• **ВЫБРАННЫЙ ТЕКСТ**

/Фестиваль театров танца Цех/
.
Был
чудный июньский день.
На полу сцены лежала синяя тонкая грампластинка.
Танцовщица встала на нее босыми ногами.
Послышалась музыка.
Танцовщица сошла на пол.
Музыка прекратилась.
Танцовщица снова ступила на пластинку и снова заиграла музыка.
Танцовщица повернулась и музыка поплыла искаженная в другую тональность.
Спустя полгода я снова оказалась на нескольких спектаклях одного из театров танца. Артисты театра переводили на язык жестов идеи слепого художника, живущего в Испании и рассылающего свои структуры по почте друзьям со всего мира.
Становилось
холодно. Я приходила на спектакли и наблюдала, как актеры театра танца представляют
игру светом в темноте.
Театров было несколько, хотя в моем воображении они давно уже сложились в единое целое. Все они так или иначе связаны с объединением театров танца Цех.
Однажды
я уже пыталась написать о нем. Увы, статья так и не была завершена. Вместо того
чтобы описывать необычное явление средствами, которые были бы наиболее близки
и сродни ему самому - метафора, легкий намек, многозначие, туманная загадка,
- был смастерен какой-то громоздкий чертеж, который никак не складывался в форму
статьи, не раскладывался на части, с трудом давался к прочтению и пониманию
даже самим автором.

• **СПИСОК ДАННЫХ**

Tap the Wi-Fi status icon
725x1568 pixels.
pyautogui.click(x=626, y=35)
==
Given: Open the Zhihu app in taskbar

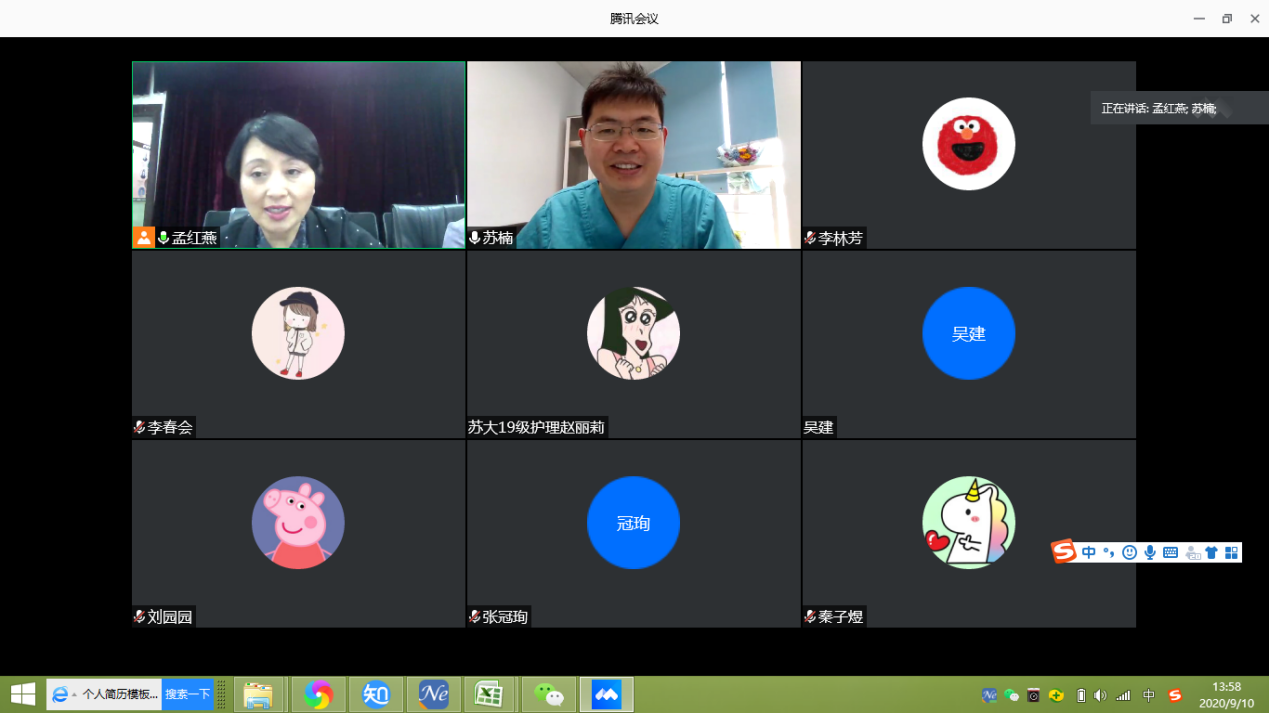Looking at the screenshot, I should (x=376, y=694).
--
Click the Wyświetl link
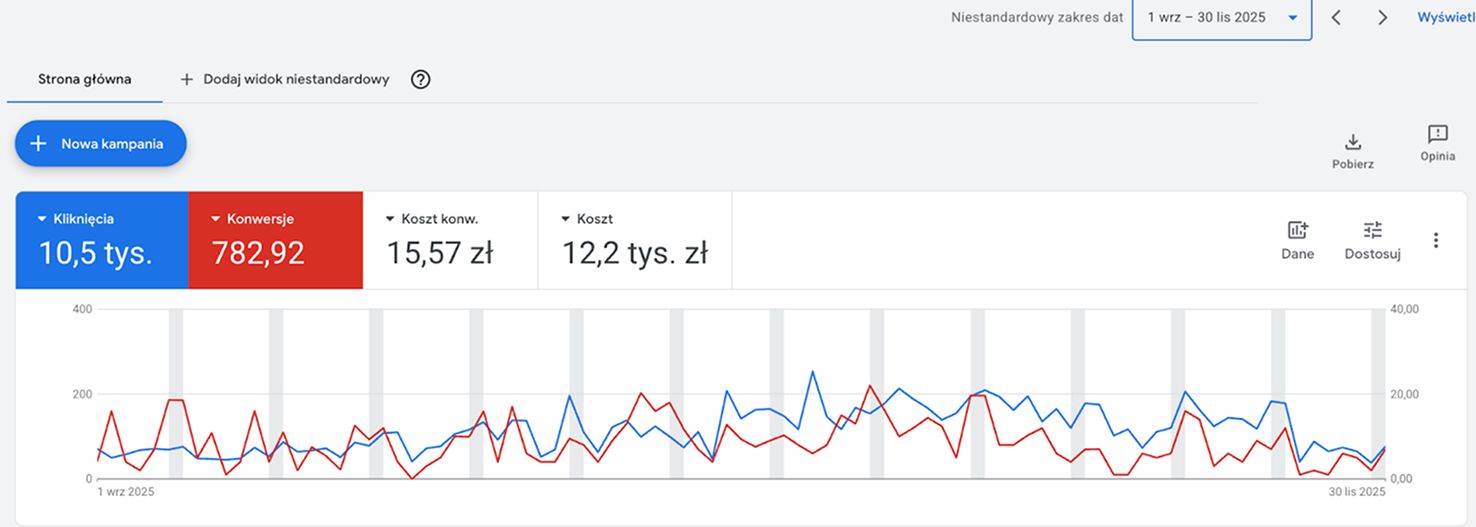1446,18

• **ЗАДАЧИ ДЛЯ РЕШЕНИЯ**
1) Определите, согласуются ли с текстом о театрах танца следующие утверждения: (a) танцовщица стояла на пластинке в обуви; (b) слепой художник, чьи идеи переводили на язык жестов артисты, живет в Испании; (c) статья автора об объединении Цех была завершена. На каждое ответьте «да» или «нет» и приведите решающие слова текста точной цитатой.
2) Перечислите все средства, которые, согласно тексту о театрах танца, были бы наиболее близки и сродни описываемому явлению.
3) Перепишите без изменений фрагмент текста о театрах танца: всё начиная со слов «На полу сцены» и вплоть до слов «светом в темноте.».
Данные к этой работе никакого отношения не имеют.

• **ОТВЕТЫ ПО ЗАДАНИЯМ**
1)
(a) Нет: «Танцовщица встала на нее босыми ногами.»
(b) Да: «слепого художника, живущего в Испании»
(c) Нет: «Увы, статья так и не была завершена.»

2) метафора; легкий намек; многозначие; туманная загадка

3)
На полу сцены лежала синяя тонкая грампластинка.
Танцовщица встала на нее босыми ногами.
Послышалась музыка.
Танцовщица сошла на пол.
Музыка прекратилась.
Танцовщица снова ступила на пластинку и снова заиграла музыка.
Танцовщица повернулась и музыка поплыла искаженная в другую тональность.
Спустя полгода я снова оказалась на нескольких спектаклях одного из театров танца. Артисты театра переводили на язык жестов идеи слепого художника, живущего в Испании и рассылающего свои структуры по почте друзьям со всего мира.
Становилось
холодно. Я приходила на спектакли и наблюдала, как актеры театра танца представляют
игру светом в темноте.